On Monday, the NRDC released a report [PDF], “Generally Recognized as Secret: Chemicals Added to Food in the United States,” highlighting the inadequacies and minimal Food & Drug Administration supervision found in the United States food safety protection system.
“Americans should expect that their food is safe to eat, but sadly today there’s no guarantee because safety oversight from federal agencies and food manufacturers is shockingly weak and hidden from public scrutiny,” said Tom Neltner, NRDC health scientist and report co-author.

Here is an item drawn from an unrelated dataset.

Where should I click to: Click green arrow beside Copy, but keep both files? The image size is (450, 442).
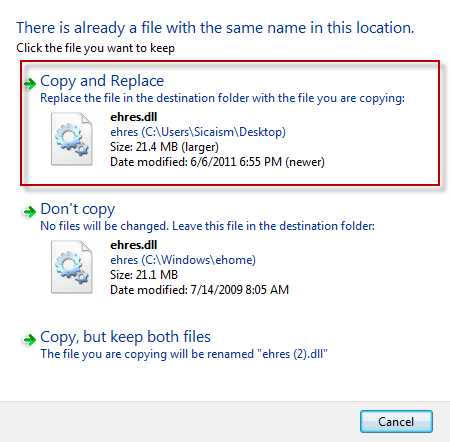[30, 340]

One of those inadequacies is the use of the Food Additives Amendment of 1958 which exempted from the formal, extended FDA approval process common food ingredients like vinegar and vegetable oil that are “generally recognized as safe” (GRAS).

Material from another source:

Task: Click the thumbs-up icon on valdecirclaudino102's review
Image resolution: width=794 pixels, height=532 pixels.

Today, the Act has evolved to become a loophole that allows manufacturers to make safety determinations about the newest chemicals used in food without notifying the FDA. The chemicals are deemed safe by the manufacture’s in-house scientists or employees, a clear conflict of interest, the NRDC says.
Further, the safety of a chemical is usually determined without taking into consideration the potentially serious allergic reactions, interactions with common drugs, or proposed uses much greater than company-established safe doses.
In an attempt to limit these undisclosed GRAS determinations the FDA allows companies to voluntarily inform the the agency about their chemicals. However, when the FDA begins to ask tough questions the companies often withdraw their information, Neltner says.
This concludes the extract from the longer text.